This has been discussed in the past.

Ignoring details, the basic advantages of a compacting GC are 1) avoid
fragmentation, and 2) permit the use of a simple and efficient bump
allocator. However, modern memory allocation algorithms, like the
tcmalloc-based approach used by the Go runtime, have essentially no
fragmentation issues. And while a bump allocator can be simple and
efficient for a single-threaded program, in a multi-threaded program
like Go it requires locks. In general it's likely to be more
efficient to allocate memory using a set of per-thread caches, and at
that point you've lost the advantages of a bump allocator. So I would
assert that, in general, with many caveats, there is no real advantage
to using a compacting memory allocator for a multi-threaded program
today. I don't mean that there is anything wrong with using a
compacting allocator, I'm just claiming that it doesn't bring any big
advantage over a non-compacting one.

Now let's consider a generational GC. The point of a generational GC
relies on the generational hypothesis: that most values allocated in a
program are quickly unused, so there is an advantage for the GC to
spend more time looking at recently allocated objects. Here Go
differs from many garbage collected languages in that many objects are
allocated directly on the program stack.

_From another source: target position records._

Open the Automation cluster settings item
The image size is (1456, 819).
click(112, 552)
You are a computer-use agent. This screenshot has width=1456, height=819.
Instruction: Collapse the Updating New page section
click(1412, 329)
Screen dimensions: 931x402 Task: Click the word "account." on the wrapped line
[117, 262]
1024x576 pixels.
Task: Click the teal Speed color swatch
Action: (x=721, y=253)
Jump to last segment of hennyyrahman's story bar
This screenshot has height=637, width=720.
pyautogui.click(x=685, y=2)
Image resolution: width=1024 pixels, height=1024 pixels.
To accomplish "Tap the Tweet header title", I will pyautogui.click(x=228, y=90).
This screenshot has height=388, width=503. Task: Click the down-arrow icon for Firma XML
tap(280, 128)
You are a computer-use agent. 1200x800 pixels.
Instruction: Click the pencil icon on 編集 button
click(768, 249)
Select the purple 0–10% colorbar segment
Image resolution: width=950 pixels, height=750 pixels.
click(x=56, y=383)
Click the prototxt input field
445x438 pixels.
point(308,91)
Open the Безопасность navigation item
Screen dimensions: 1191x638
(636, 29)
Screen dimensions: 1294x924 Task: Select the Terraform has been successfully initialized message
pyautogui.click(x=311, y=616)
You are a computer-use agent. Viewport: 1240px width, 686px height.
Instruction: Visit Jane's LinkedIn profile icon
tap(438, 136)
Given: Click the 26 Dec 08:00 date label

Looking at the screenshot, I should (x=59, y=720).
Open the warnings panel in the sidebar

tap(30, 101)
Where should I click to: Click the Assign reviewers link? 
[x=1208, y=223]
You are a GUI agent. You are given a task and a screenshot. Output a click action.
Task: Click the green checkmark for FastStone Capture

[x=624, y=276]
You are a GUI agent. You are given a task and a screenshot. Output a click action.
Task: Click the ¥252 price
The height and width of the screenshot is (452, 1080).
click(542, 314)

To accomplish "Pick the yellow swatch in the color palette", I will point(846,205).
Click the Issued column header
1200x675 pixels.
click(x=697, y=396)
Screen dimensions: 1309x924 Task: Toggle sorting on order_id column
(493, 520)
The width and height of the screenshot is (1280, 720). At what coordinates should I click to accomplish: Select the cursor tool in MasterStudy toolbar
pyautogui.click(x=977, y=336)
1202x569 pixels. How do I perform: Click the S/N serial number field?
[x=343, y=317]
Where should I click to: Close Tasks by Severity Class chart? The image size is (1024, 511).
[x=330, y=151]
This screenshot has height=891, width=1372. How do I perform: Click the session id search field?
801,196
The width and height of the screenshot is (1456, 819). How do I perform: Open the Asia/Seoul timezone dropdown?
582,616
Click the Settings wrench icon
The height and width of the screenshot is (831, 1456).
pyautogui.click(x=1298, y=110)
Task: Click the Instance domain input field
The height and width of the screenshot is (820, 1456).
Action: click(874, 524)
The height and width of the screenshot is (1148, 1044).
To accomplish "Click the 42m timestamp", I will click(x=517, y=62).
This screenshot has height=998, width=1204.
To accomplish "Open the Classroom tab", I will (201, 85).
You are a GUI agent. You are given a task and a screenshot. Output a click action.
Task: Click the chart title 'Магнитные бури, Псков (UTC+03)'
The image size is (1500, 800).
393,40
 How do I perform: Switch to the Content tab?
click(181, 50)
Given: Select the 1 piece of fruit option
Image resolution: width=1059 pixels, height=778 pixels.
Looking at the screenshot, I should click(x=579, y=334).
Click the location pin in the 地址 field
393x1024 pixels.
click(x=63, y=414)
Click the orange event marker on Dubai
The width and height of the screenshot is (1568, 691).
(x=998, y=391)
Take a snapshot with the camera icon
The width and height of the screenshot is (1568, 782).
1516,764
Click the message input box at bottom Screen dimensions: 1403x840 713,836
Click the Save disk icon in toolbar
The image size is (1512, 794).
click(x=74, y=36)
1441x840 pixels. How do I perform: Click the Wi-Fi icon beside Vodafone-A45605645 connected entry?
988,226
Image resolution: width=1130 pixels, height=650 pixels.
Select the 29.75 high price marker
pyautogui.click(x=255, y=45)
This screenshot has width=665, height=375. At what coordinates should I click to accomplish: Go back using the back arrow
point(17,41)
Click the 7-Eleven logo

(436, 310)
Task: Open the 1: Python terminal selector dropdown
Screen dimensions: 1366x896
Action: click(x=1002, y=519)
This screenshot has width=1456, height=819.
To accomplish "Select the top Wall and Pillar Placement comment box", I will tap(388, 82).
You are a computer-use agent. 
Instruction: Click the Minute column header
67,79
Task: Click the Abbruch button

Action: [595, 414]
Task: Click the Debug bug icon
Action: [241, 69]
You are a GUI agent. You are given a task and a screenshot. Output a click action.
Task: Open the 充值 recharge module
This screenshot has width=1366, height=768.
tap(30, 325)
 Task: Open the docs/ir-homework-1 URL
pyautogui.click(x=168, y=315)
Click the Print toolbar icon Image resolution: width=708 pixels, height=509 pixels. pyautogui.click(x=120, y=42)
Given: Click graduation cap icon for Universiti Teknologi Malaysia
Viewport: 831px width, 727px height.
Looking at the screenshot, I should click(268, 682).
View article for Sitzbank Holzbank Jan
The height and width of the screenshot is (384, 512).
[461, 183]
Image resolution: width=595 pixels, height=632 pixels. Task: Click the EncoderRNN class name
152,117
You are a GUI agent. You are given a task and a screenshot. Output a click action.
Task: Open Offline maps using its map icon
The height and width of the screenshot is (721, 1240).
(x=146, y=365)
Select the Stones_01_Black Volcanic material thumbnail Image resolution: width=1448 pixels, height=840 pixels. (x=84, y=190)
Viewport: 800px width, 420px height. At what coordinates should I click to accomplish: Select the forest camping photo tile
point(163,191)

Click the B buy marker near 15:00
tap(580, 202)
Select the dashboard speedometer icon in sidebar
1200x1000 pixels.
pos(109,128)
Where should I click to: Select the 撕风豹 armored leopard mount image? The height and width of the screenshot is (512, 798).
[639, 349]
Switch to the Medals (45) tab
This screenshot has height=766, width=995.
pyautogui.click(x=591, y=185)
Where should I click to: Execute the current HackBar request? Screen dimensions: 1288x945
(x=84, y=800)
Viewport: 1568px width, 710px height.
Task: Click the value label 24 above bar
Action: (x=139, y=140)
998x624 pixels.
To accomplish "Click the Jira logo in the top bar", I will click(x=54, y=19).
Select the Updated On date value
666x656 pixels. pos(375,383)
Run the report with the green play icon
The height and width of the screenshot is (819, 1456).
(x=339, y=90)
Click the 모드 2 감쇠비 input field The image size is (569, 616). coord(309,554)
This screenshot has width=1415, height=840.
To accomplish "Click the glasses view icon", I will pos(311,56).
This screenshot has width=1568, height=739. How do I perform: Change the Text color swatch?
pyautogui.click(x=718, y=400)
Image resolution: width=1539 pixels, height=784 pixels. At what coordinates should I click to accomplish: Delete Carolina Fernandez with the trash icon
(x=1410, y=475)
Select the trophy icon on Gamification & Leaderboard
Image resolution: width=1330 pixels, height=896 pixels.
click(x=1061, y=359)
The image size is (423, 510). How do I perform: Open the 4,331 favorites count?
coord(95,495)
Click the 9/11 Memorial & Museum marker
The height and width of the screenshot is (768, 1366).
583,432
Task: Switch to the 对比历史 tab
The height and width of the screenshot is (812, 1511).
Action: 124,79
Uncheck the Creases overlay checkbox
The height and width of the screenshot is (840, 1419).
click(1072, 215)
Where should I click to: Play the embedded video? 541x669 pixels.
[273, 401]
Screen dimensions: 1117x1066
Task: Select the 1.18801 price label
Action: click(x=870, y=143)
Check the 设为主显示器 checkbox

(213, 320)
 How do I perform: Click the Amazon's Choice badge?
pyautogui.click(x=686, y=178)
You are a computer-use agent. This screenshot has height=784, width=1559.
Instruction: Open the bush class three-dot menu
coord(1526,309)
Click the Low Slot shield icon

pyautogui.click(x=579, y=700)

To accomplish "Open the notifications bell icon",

The Go compiler uses escape
analysis to find objects whose lifetime is known at compile time, and
allocates them on the stack rather than in garbage collected memory.
So in general, in Go, compared to other languages, a larger percentage
of the quickly-unused values that a generational GC looks for are
never allocated in GC memory in the first place. So a generational GC
would likely bring less advantage to Go than it does for other
languages.

More subtly, the implicit point of most generational GC
implementations is to reduce the amount of time that a program pauses
for garbage collection. By looking at only the youngest generation
during a pause, the pause is kept short. However, Go uses a
concurrent garbage collector, and in Go the pause time is independent
of the size of the youngest generation, or of any generation. Go is
basically assuming that in a multi-threaded program it is better
overall to spend slightly more total CPU time on GC, by running GC in
parallel on a different core, rather than to minimize GC time but to
pause overall program execution for longer.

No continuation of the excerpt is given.